For brand managers and business leaders, the objective should not be determining which team wins ownership.


The objective should be to ensure both teams work from a shared communications strategy.


So Who Owns What?


A practical way to draw the line is to focus on outcomes rather than channels.The overlap is significant, and that is perfectly normal.


Influencer campaigns, crisis communications, social media engagement, and newsjacking often require both teams working together.


The goal should not be ownership.

The goal should be alignment.


What This Means for PR Professionals


PR professionals must stop defining their value solely through earned media.

The future of PR is not media placement.


It is trust architecture.


It is understanding how credibility is built, maintained, protected, and amplified across an increasingly fragmented digital ecosystem.
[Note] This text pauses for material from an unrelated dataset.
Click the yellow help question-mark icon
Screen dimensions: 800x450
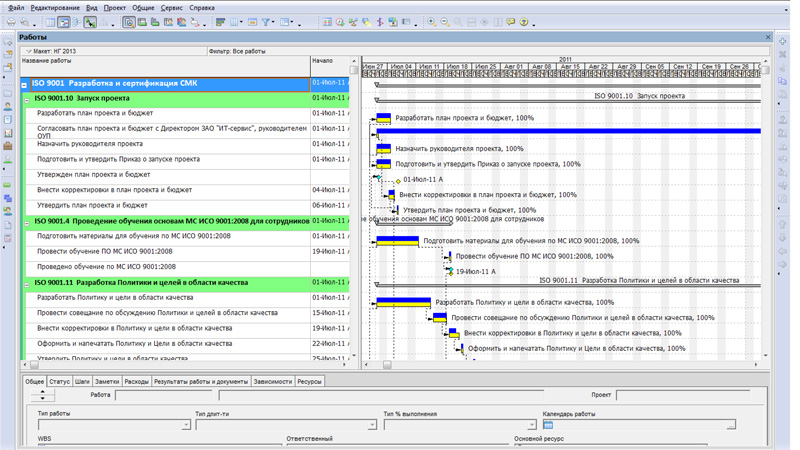coord(523,21)
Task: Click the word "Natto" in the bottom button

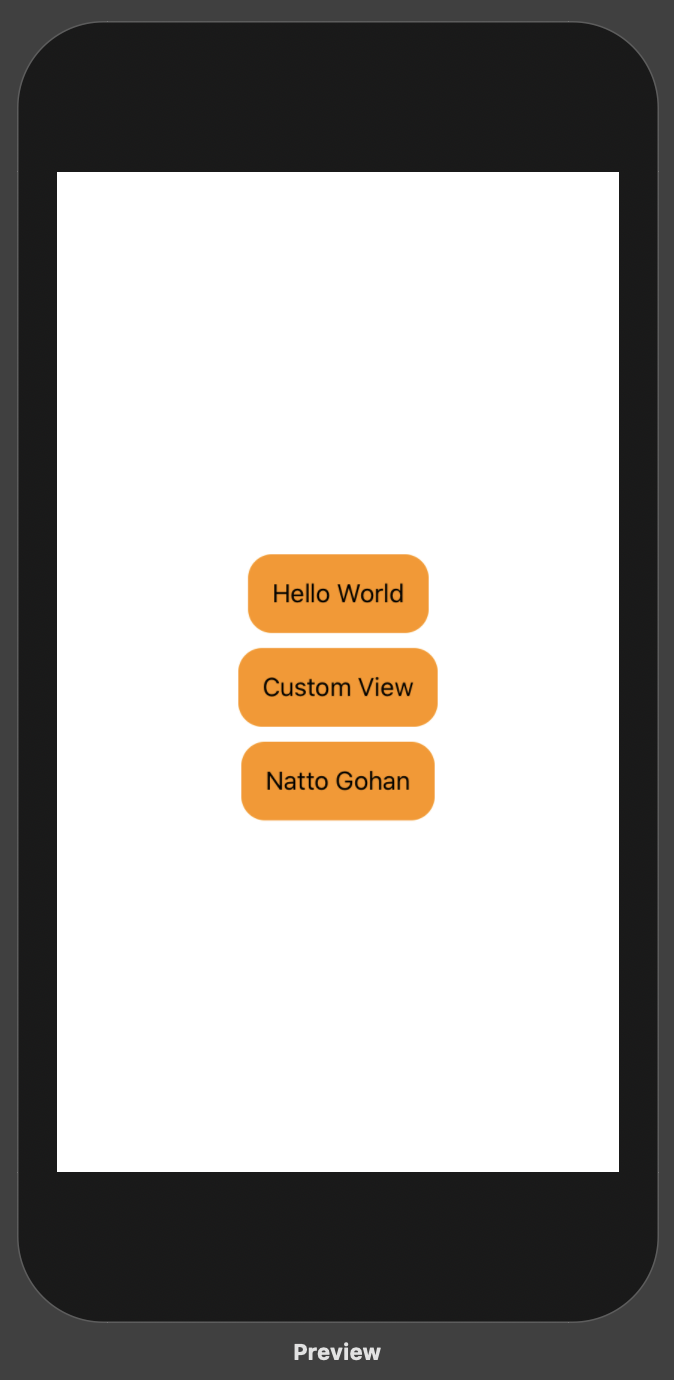Action: pos(297,781)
That requires a deeper understanding of creators, communities, platforms, data, audience behaviour, and digital distribution.


At the same time, digital professionals must recognise that not everything valuable can be measured through clicks and conversions.


Reputation, trust, and credibility remain some of the most important assets a brand possesses, even when they do not appear neatly on a performance dashboard.


The Future of Digital PR in Africa


Digital PR is experiencing an evolution.


The boundaries between earned, owned, shared, and paid media are becoming less important than the outcomes they collectively deliver.


For African communications professionals, the opportunity is not to replicate global models. It is to build frameworks that reflect how trust actually works within African markets.


The organisations that succeed over the next decade will not be the ones debating whether influence belongs to PR or digital.


They will be the ones who understand a simple truth.

Attention can be bought.

Trust must be earned.


And in an increasingly crowded digital environment, trust remains the most valuable currency a brand can possess.